A literature search was conducted for this study across multiple online databases focused on published journal articles that reported on healthy human subjects, SS effects on muscular power, strength and explosiveness, SS lasting less than 30minutes, and were written in English.

The authors found 104 articles from which they were able to extract data and statistically standardize the data based on the aforementioned criteria. Here are their findings:

  • Short-term bouts of SS resulted in significant decreases in muscular strength (-5.4%) and explosive muscular performance (-2.0%).
  • The decrease in muscle power (-1.9%) was not considered statistically significant.
  • Regarding muscle strength, there was a significant difference when comparing the strength reduction of the isometric and isokinetic tasks, with isometric tests experiencing a greater decrease in strength than isokinetic tests (-6.5% vs. -3.9%).
  • The decrease in muscle strength and explosive muscular performance was related to the subjects’ age, gender, and training status.
  • Although the decrease in muscle power didn’t reach significance, the authors believe this is a topic for future research based upon the limited amount of data available.
  • The authors also noticed a significant decline in the negative effects on explosive muscular performance as the duration of SS remains less than 45 seconds.

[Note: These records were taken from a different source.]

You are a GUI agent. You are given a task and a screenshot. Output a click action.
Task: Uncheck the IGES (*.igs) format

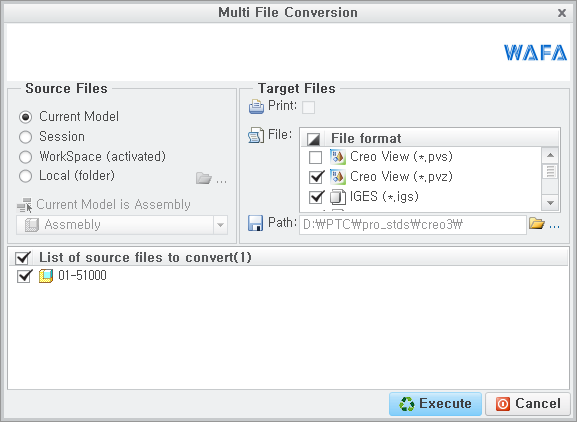tap(316, 197)
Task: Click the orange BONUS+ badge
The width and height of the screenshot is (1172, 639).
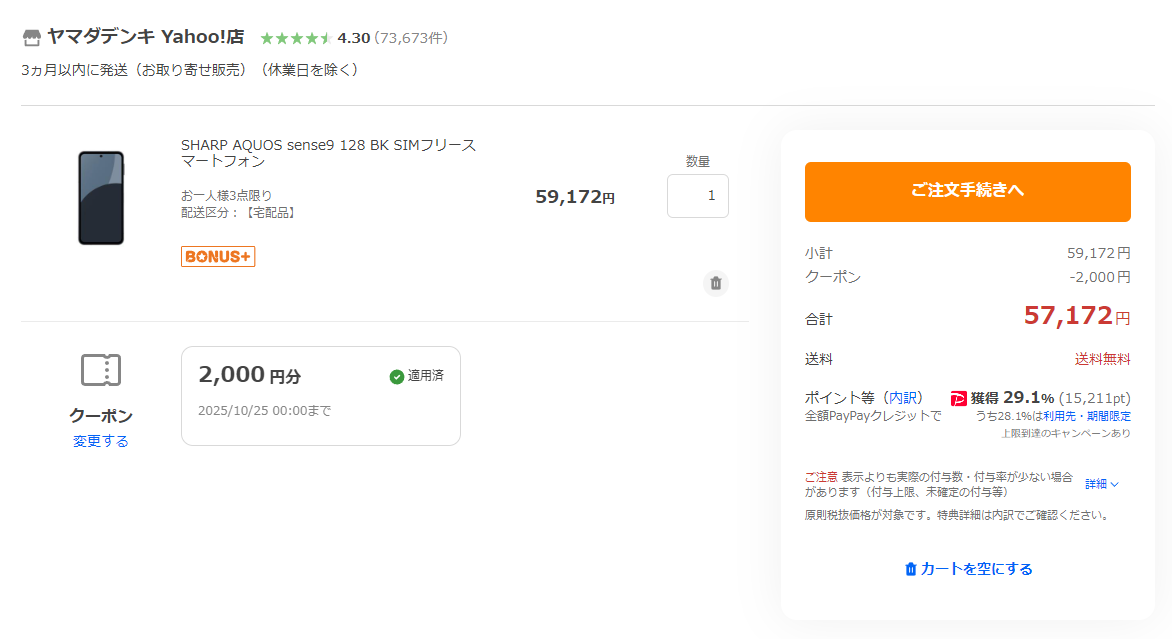Action: point(218,257)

Is there still a place for SS in pre-activity warm-up based upon these results?

One significant point is the time the SS was held. Simic, et. al. were able to find a lessened negative effect when stretches were held under 45 seconds per muscle group. In reality, most SS protocols involve a much shorter stretch time period, often times to a 10-count (approximately 10 seconds). Thus, to what extent is there a negative effect on performance?

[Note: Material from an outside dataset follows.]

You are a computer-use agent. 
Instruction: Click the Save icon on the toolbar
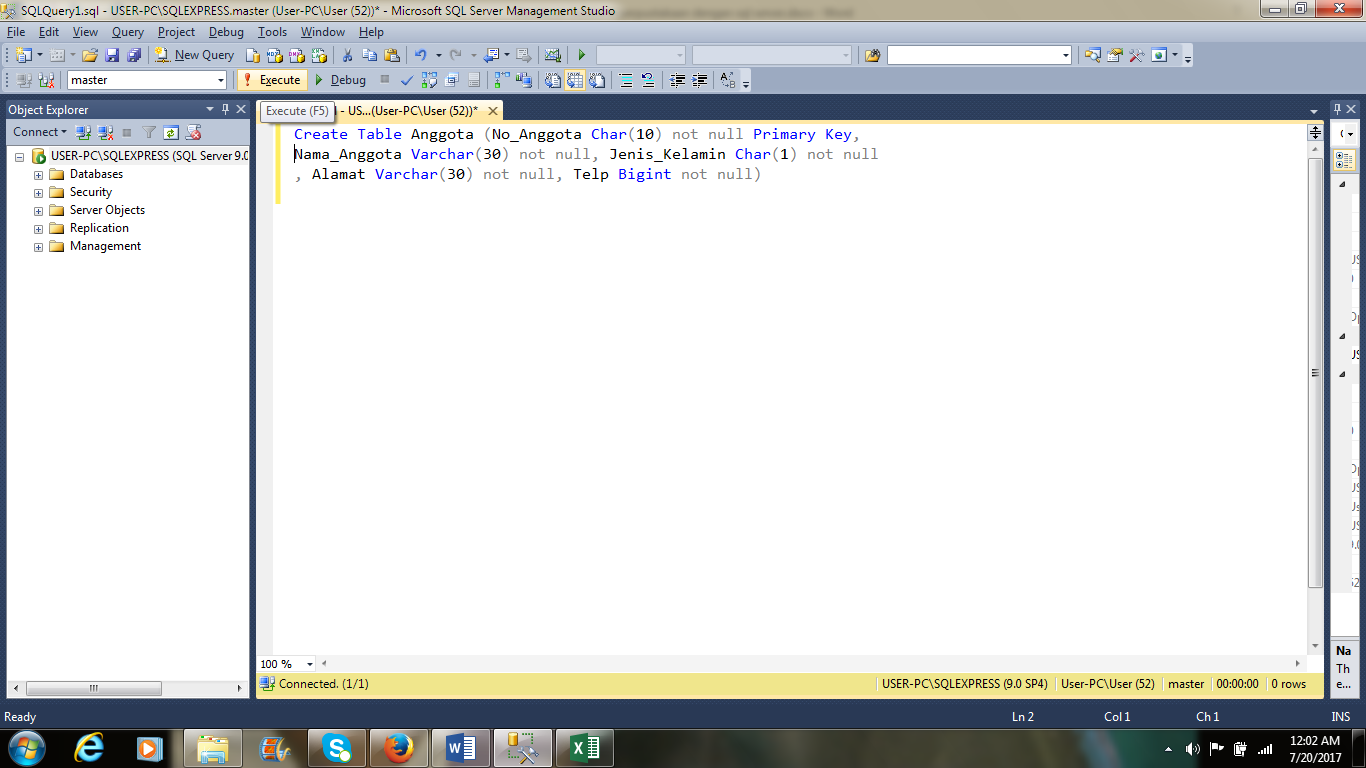point(112,55)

stretching, dynamic stretching, static stretching, warm-up, cool downWith the reductions in muscular strength, power and explosive muscle performance the researchers noted the results can be applied to both young and old populations, males and females, as well as athletes versus non-athletes. If their analysis is accurate, then these findings can plausibly be applied to all active individuals.

Additionally, their findings strongly suggest that the use of SS as the sole activity during a warm-up routine should generally be avoided. Again, realistically, most organized warm-up periods that athletes engage in include other dynamic stretching and movement activities and not overly-lengthy SS exclusively. There is a mixture of both static and dynamic events prior to the activity.

Should we now begin to think about restructuring not only warm-up sessions, but also cool-down components, as well? Removing the SS portion of the warm-up can conceivably reduce or eliminate the negative effects SS will supposedly have on the performance elements, while focusing on SS during the post-event cool-down may allow an athlete to address ROM and prevent injury before going into the next session.

In conclusion, why all the fuss over the supposed ills of static stretching? If done correctly, it is safe, normally time-efficient, and can be a part of a comprehensive warm-up and cool-down program. Name me someone who only performs 45+ second static holds while eschewing any dynamic activity pre-event? No one! When world records and other outstanding athletic feats occurred in the past, I am sure those performers not only static-stretched, but also used dynamic drills and stretches as a part of their warm up routine.

Static stretches alone without other dynamic warm up components are not advisable. Ideally, a warm up should consist of easy movement drills to elevate the core temperature, static-stretches, and then more dynamic stretches. Post-activity is an excellent time to static-stretch as a part of the cool-down process.